Panama Papers: Confidential data to be made public on Monday
Bernama
May 9, 2016 14:54 MYT
May 9, 2016 14:54 MYT
Confidential records of more than 200,000 offshore accounts in the Panama Papers will be published online on Monday, in the express hope that public scrutiny of the newly released material will generate further tips about possible corruption and tax dodging.
"We think this is a logical next step in the investigation," said Gerard Ryle, director of the International Consortium of Investigative Journalists (ICIJ), the Washington-based organization that has been co-ordinating reporting on the records.
"We have 370 journalists around the world looking at the data, but it's so vast, I mean 11+ million documents," Ryle said.
"We know we've missed things."
Ryle said his organisation hopes members of the public will scour the new Panama Papers data release and flag any potential malfeasance they spot.
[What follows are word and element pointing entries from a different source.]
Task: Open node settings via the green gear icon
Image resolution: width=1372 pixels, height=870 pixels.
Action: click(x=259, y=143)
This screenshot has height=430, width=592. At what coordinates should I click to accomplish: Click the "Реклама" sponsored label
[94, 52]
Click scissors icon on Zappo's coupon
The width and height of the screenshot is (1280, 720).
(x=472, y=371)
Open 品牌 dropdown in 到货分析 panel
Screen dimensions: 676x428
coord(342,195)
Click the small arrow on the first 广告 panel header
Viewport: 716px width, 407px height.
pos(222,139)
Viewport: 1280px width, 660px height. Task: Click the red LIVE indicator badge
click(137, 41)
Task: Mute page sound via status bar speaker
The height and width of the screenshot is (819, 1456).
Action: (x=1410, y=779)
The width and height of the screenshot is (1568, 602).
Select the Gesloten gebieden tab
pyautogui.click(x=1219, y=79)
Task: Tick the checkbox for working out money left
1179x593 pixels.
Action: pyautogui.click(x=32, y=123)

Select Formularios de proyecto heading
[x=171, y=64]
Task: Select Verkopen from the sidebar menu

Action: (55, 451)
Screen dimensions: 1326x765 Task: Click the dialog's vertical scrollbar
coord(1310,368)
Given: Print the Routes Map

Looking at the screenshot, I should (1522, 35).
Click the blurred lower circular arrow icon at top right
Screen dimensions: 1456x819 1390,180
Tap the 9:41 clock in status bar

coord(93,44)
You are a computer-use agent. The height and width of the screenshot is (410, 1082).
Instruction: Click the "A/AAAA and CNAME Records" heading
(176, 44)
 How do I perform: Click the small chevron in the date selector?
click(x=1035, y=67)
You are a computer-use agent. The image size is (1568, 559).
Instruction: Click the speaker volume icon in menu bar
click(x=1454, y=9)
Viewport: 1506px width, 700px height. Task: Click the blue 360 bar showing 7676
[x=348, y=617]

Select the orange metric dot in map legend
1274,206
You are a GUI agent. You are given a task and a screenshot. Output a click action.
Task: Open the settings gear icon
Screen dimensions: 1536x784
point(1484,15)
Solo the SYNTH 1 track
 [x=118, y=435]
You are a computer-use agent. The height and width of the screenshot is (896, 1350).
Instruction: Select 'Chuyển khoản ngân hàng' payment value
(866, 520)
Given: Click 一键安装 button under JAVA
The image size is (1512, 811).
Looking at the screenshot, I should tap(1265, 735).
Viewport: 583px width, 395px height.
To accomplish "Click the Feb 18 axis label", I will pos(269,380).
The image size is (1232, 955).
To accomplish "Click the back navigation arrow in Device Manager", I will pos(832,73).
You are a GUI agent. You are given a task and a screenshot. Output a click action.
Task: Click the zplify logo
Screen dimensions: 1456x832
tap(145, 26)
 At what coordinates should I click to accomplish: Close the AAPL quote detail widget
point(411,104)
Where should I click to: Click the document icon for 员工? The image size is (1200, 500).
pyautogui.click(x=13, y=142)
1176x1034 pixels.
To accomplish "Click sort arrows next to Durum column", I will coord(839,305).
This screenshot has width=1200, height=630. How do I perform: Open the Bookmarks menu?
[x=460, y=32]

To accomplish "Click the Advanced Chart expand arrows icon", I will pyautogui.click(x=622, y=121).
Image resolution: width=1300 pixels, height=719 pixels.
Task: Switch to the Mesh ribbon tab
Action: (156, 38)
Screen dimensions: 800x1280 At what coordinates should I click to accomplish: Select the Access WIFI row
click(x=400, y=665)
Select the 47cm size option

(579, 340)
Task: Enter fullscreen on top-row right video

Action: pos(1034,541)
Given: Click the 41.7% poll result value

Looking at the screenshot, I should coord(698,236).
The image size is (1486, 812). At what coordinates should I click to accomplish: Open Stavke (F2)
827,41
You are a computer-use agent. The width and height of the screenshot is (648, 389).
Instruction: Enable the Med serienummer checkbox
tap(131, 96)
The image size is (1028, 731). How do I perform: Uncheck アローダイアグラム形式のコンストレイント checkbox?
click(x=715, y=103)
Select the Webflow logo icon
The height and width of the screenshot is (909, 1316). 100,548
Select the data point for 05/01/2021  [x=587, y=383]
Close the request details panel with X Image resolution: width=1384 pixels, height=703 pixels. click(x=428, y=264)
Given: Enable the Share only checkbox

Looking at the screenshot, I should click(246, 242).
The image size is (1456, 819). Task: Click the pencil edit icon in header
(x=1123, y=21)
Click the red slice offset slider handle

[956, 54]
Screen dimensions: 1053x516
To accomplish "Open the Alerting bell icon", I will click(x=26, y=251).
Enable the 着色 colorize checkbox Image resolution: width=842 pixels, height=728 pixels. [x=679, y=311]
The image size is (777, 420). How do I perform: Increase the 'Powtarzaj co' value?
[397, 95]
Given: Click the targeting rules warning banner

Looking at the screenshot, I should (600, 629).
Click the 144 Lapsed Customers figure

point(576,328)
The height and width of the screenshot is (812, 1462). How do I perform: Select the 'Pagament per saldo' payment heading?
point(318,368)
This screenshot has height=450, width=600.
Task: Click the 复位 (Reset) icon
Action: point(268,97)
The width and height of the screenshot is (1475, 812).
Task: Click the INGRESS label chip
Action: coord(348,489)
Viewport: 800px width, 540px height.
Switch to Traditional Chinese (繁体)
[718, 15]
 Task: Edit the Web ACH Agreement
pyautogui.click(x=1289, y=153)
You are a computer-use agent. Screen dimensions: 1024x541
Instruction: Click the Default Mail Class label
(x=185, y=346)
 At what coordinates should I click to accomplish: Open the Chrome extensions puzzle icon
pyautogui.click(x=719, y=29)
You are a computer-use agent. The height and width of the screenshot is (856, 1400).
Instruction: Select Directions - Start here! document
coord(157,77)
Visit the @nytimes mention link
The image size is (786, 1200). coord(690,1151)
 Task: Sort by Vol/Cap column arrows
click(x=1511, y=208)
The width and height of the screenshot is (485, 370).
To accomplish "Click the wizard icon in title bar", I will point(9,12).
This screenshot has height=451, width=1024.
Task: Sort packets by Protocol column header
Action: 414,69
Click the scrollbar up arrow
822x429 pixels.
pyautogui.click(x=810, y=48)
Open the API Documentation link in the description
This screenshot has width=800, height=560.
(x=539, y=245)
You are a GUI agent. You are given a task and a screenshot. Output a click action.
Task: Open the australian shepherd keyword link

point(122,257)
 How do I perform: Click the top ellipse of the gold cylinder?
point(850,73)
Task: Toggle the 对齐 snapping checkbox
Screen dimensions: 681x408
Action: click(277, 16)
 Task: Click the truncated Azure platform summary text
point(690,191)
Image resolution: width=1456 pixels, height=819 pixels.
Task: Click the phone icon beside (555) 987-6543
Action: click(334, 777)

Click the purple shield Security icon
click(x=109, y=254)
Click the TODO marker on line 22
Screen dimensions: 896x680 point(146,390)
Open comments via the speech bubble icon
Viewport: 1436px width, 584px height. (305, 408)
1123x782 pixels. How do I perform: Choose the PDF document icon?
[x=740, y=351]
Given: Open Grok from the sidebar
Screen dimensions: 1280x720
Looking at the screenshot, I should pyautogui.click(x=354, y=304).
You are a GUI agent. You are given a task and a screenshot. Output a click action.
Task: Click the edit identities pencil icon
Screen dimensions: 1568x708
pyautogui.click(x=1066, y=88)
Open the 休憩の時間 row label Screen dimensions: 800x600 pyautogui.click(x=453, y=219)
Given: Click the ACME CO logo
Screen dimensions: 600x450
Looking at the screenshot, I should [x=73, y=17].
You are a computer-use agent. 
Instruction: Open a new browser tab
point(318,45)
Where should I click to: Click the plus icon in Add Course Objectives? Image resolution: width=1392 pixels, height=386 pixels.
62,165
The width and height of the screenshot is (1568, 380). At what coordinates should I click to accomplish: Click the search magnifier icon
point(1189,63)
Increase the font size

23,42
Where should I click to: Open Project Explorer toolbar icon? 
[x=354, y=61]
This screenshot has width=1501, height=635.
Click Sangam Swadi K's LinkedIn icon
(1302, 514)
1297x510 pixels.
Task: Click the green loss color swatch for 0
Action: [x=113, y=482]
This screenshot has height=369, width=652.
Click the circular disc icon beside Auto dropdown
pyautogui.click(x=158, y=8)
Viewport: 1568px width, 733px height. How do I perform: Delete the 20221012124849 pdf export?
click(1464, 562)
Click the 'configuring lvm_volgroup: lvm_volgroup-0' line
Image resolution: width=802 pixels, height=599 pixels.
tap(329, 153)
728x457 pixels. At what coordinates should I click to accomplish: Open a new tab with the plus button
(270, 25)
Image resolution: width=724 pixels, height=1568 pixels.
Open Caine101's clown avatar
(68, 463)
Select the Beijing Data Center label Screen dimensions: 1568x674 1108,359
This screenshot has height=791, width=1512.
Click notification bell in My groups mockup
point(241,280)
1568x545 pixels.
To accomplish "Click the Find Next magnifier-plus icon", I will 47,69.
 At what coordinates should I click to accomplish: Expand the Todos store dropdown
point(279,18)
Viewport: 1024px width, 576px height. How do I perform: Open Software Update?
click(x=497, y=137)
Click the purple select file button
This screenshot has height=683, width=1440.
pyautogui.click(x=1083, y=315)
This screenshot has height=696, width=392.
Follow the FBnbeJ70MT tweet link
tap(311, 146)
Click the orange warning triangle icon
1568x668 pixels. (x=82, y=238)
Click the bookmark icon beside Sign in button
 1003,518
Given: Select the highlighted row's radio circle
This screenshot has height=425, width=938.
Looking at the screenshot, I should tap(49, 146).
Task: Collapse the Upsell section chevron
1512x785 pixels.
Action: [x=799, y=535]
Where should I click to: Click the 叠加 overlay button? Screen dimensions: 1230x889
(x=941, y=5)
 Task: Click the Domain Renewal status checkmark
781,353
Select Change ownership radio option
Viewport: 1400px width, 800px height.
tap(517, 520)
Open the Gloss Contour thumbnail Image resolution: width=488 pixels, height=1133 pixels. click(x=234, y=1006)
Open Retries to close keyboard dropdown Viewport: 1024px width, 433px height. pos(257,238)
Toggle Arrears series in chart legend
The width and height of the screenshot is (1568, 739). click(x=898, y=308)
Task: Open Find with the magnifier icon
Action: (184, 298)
The information, to be released online at 2 pm EDT in a searchable database, will list:
The names and addresses of more than 200,000 offshore companies included in the Panama Papers leak.
The name of anyone listed as a director or shareholder of the offshore companies in question.
The identities of dozens of intermediary agencies that helped set up and run those accounts through Mossack Fonseca, the Panamanian law firm from which the records were leaked.
Until now, only a number of high profile names have been made public since a group of global media outlets broke the news of the massive document leak last month.
The Panama Papers database being made public on Monday will allow searching for a person or offshore company by name and then mapping out links between individuals and offshore entities.
However, actual documents will be withheld, including copies of passports, telephone numbers, Mossack Fonseca's internal emails and, in some cases, financial records.
This material will remain available only to the ICIJ and its journalist partners.
Starting Monday, news agencies around the world will be combing through the newly released data, which will no doubt prompt a flood of new articles detailing the involvement of politicians, business people, and other national figures.